Foi na tarde do passado domingo: no âmbito de visita da RTP a uma festa popular algures longe das grandes cidades, surgiu um grupo de jovens a cantar uma canção de mineiros. Assim nos foi lembrado que os mineiros portugueses existem, lembrança útil porque talvez já não estivéssemos lembrados da sua existência, de tão pouco eles são falados designadamente na TV: outros, como recentemente os condutores de camiões que transportam matérias perigosas, entram no fluxo diário da comunicação social, são até motivo de polémicas, mas os mineiros é como se não existissem, o que induz a sugestão de que o seu quotidiano profissional, e não apenas ele, desliza sereno, sem estórias ou tele-estórias, e onde não as há presume-se que está tudo bem. Assim seja, naturalmente. Sob este ângulo, o silêncio que é um silêncio de paz e portanto desejável, é, no plano mediático, como se os mineiros não existissem.

Quase um dever

Mas existem, é claro, e não serão tão poucos como parecem ser ao avaliarmos o seu número pela sua presença nos media: a televisão fala-nos frequentemente dos que trabalham na agricultura (ainda que sem a proximidade bastante), leva-nos a visitar artesãos que trabalham isolados algures por esse país fora, mas a memória do telespectador dificilmente recuperará alguma visita da TV ao quotidiano do mineiro não apenas no interior da mina mas também no interior da sociedade em que está integrado.
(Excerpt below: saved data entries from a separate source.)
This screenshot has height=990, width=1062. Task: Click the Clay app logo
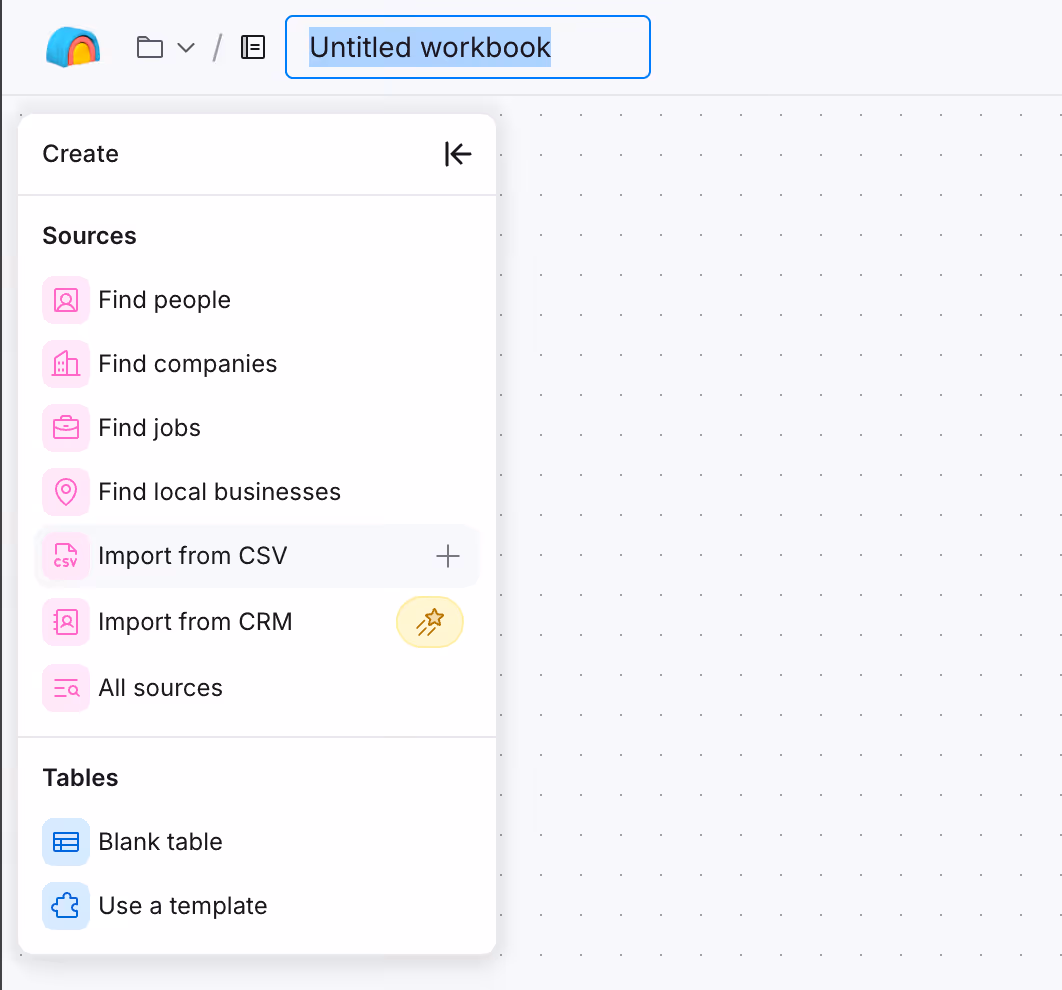[72, 46]
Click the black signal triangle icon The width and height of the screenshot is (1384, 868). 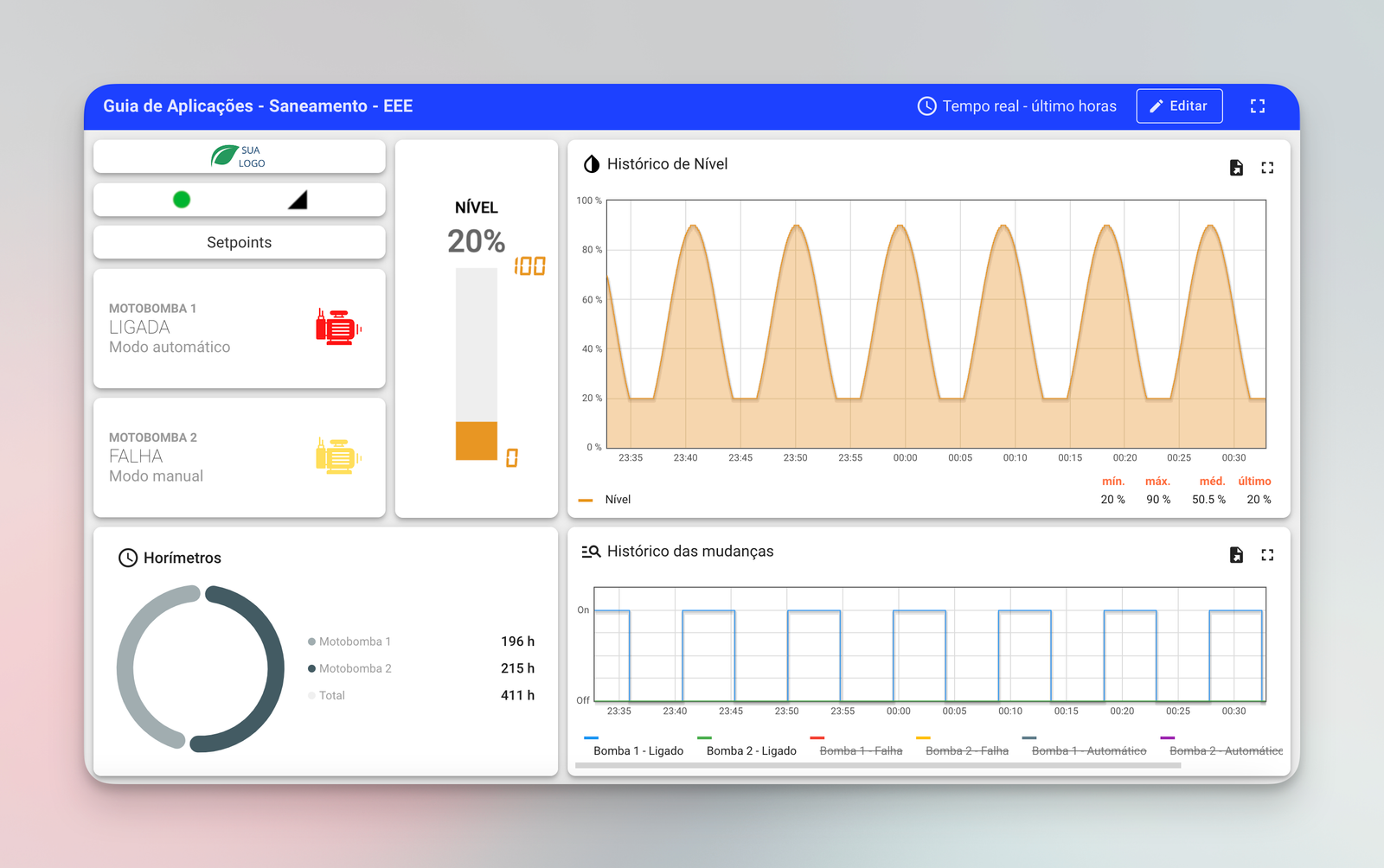click(x=298, y=201)
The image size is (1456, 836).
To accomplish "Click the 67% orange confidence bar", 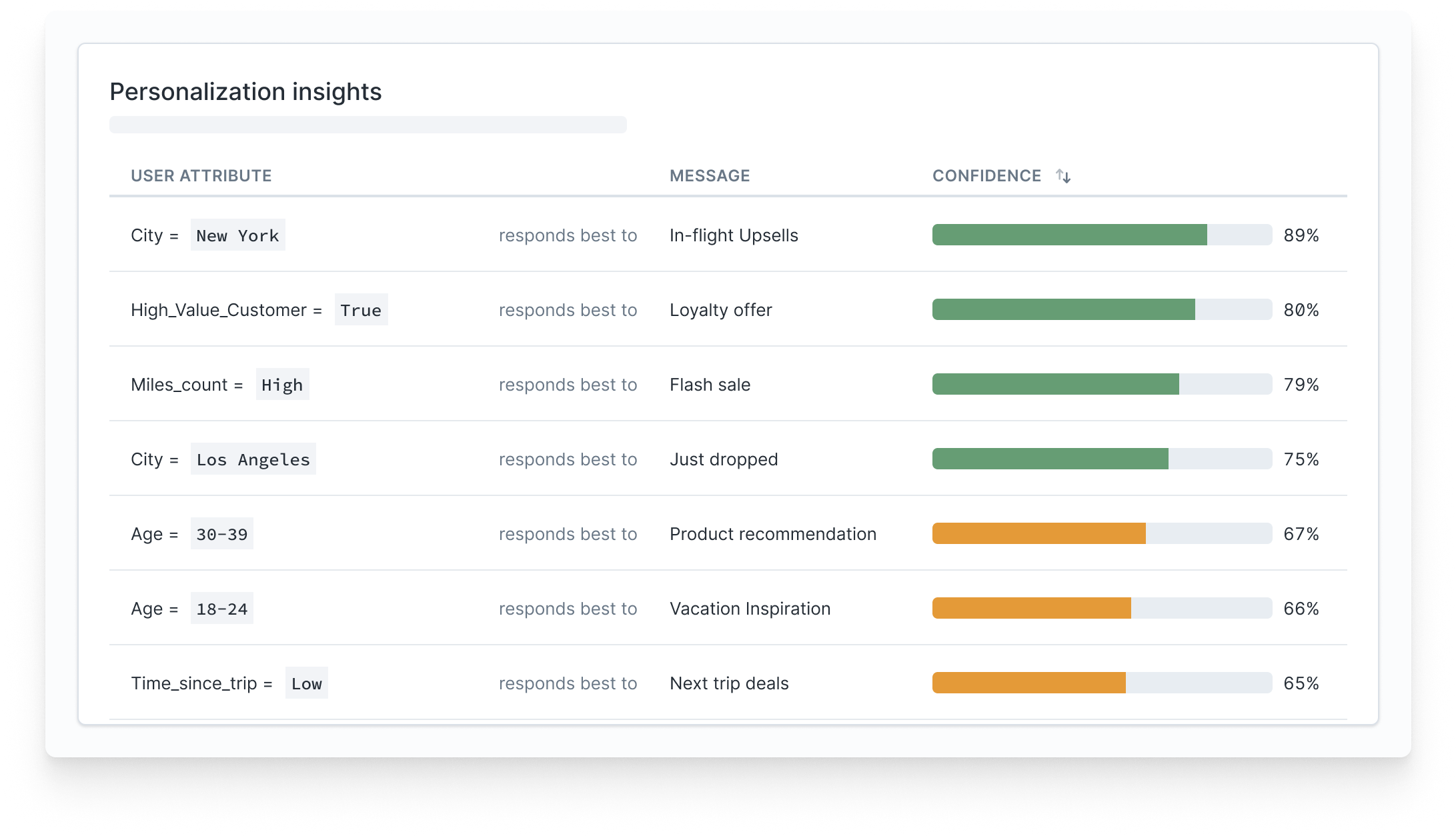I will click(1038, 534).
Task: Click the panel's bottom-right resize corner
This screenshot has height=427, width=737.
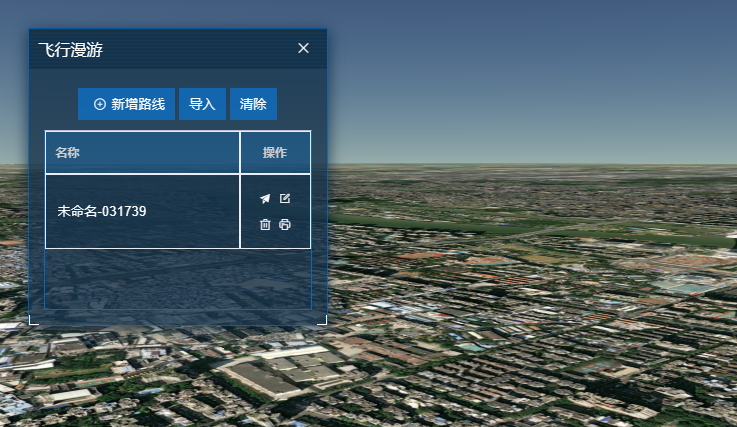Action: point(322,320)
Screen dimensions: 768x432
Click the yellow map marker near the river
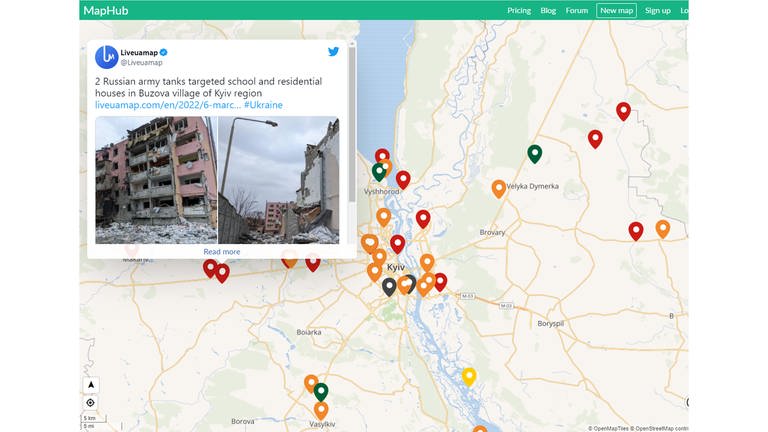(x=468, y=376)
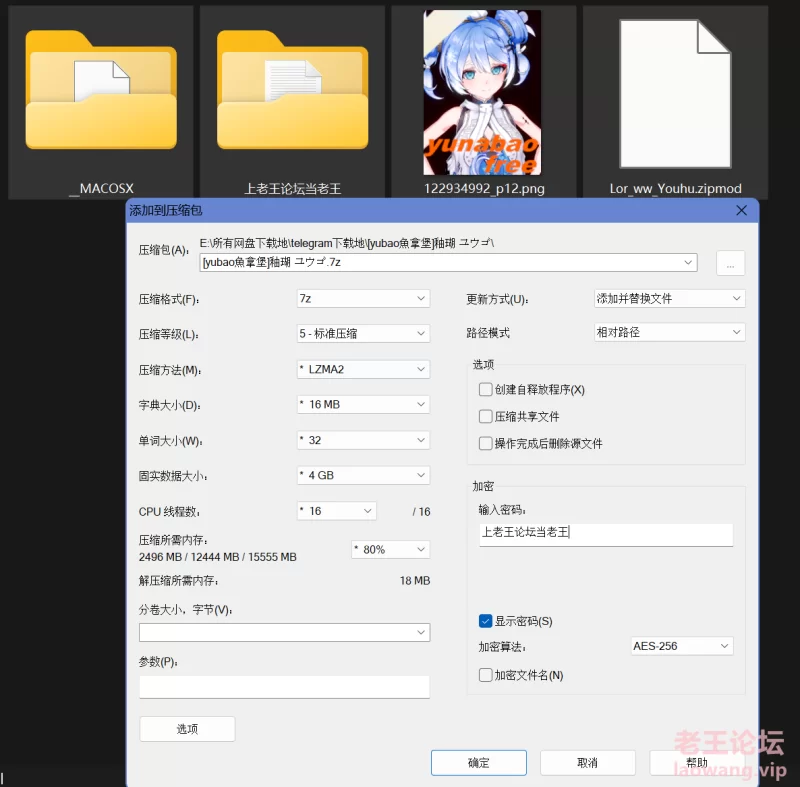Open the 更新方式 dropdown
Viewport: 800px width, 787px height.
[669, 298]
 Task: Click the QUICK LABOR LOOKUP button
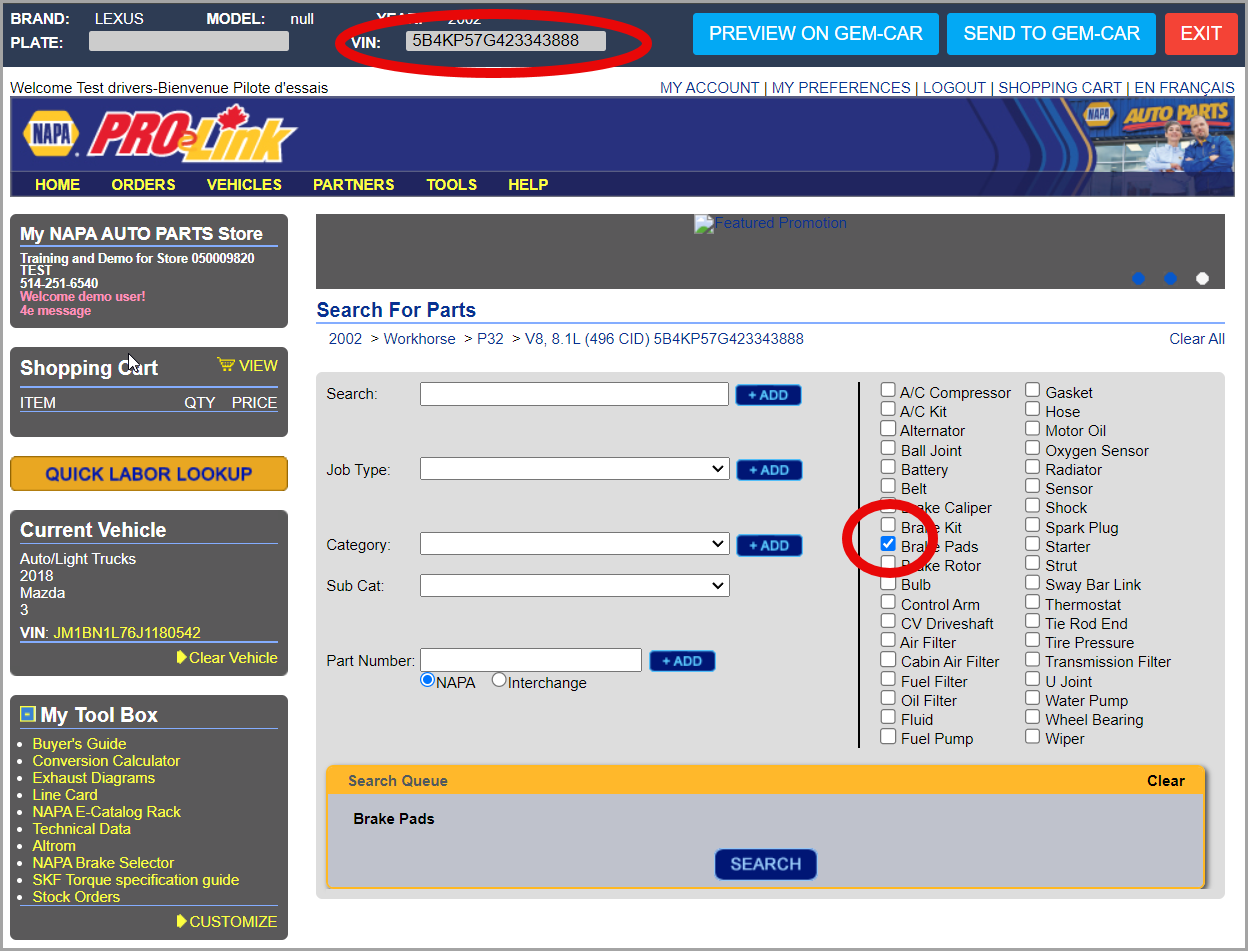coord(149,474)
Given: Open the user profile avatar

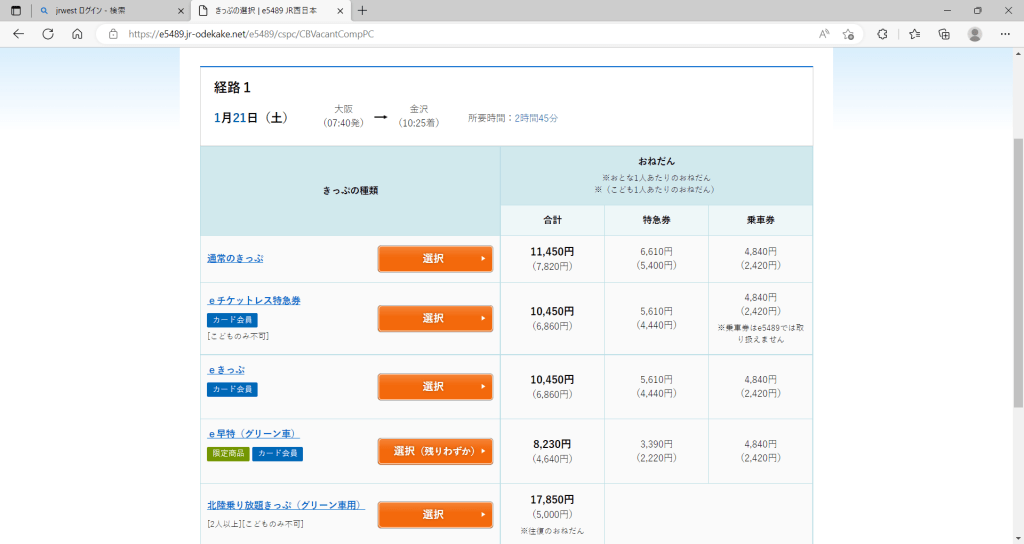Looking at the screenshot, I should [x=974, y=33].
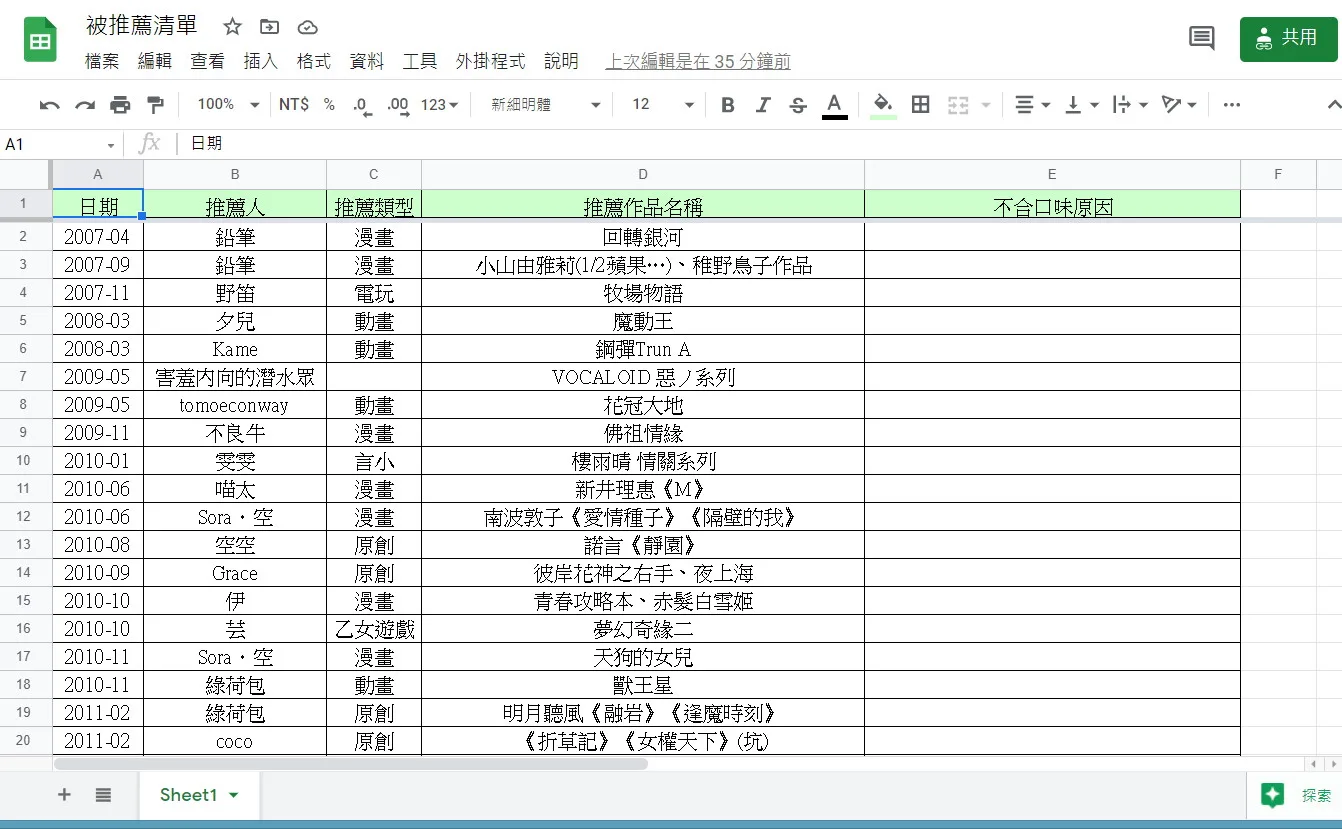Star this spreadsheet document
Viewport: 1342px width, 829px height.
pyautogui.click(x=232, y=27)
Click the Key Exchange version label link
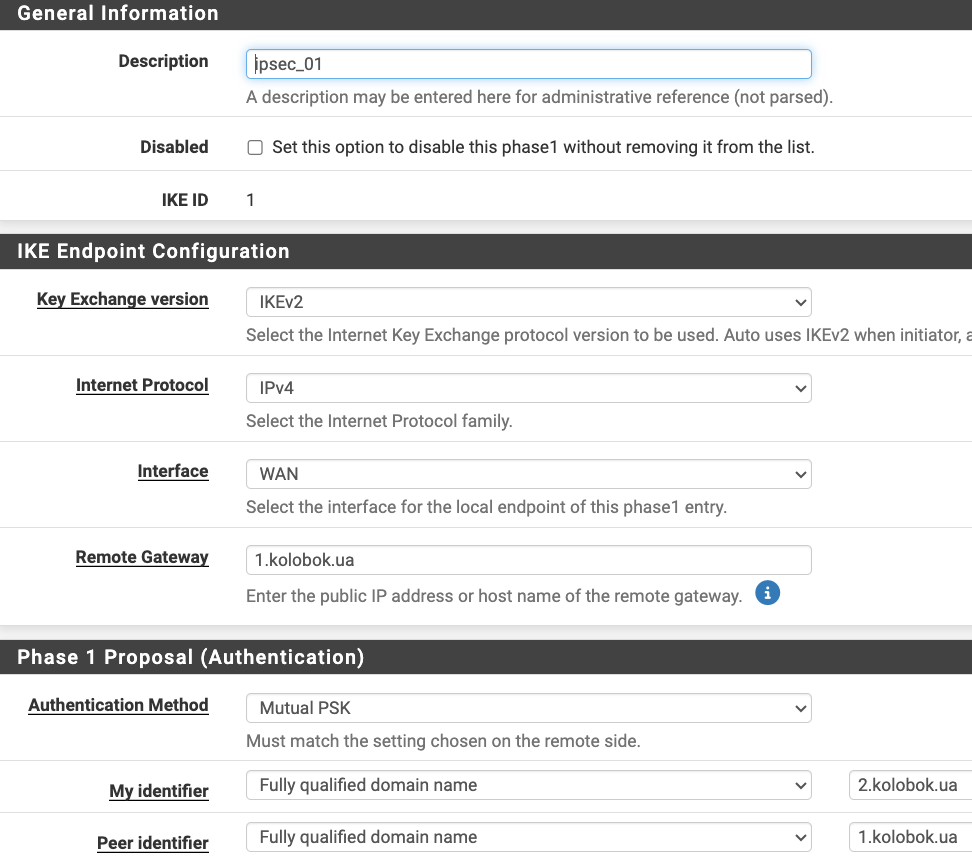This screenshot has width=972, height=862. point(123,299)
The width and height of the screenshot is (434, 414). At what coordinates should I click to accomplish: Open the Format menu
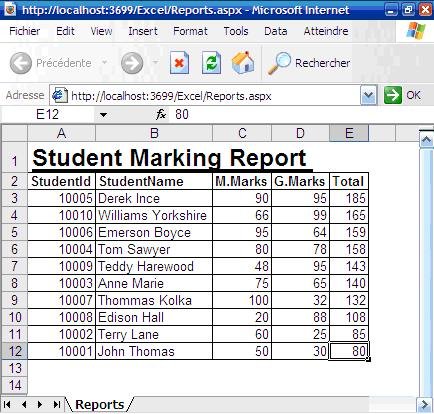(x=190, y=31)
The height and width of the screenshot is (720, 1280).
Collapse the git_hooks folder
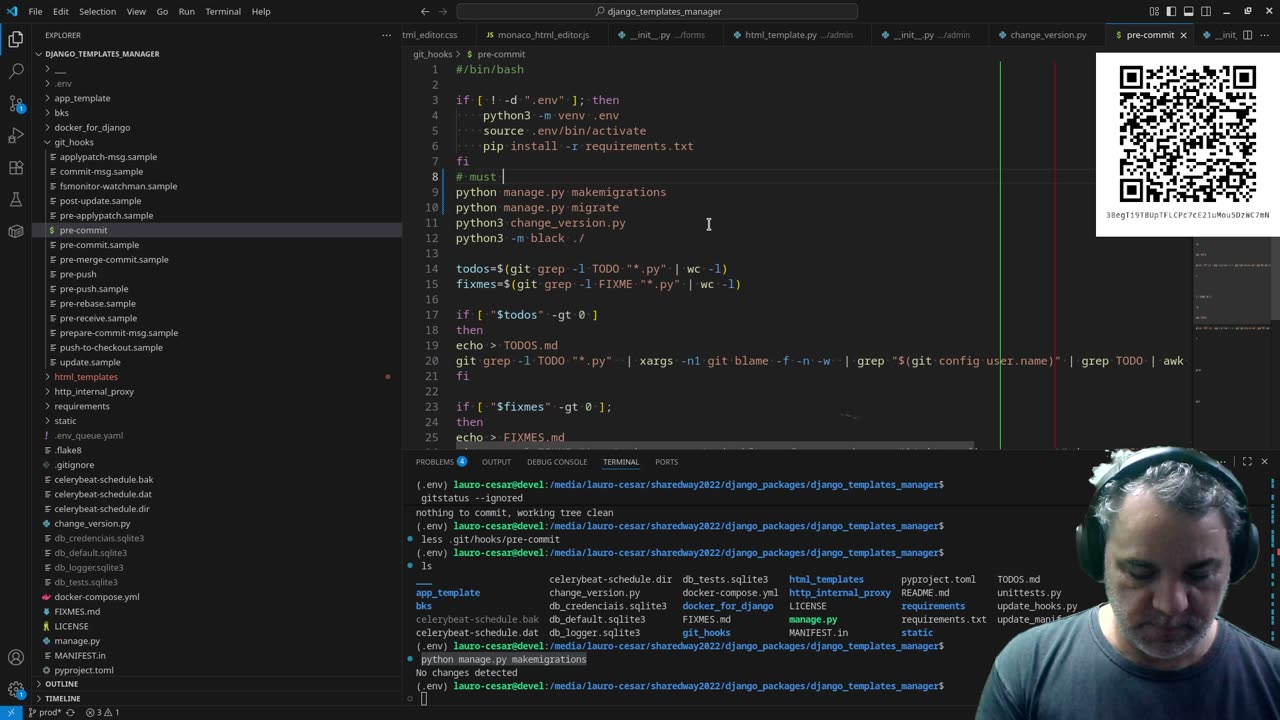73,142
E, contudo, muito poderia a televisão vir-nos contar: os mineiros têm uma história que desde sempre, e decerto ainda hoje, guarda especificidades que seria útil conhecer. Na actividade desses homens que trabalham nas trevas há uma espécie de simbólica luminosidade particular, pois nenhuns outros laboram tão longe de circunstâncias geralmente entendidas, e bem, como normais. E uma eventual abordagem aos mineiros e à sua vida poderia talvez começar por uma pergunta: porque decide cada mineiro descer ao interior da terra pisada e procurar nas suas entranhas a subsistência que talvez lhe fosse negada cá fora. Para lá desta questão, haverá decerto outras perguntas, outras respostas e outros aspectos, um dos quais será um específico orgulho profissional decorrente da circunstância de ser o mineiro o único operário que mergulha na terra. Saber a troco de quê e de quanto, também ao preço de quantos e quais riscos, seria não apenas útil para o telespectador comum: seria quase o cumprimento de um dever de solidariedade cívica.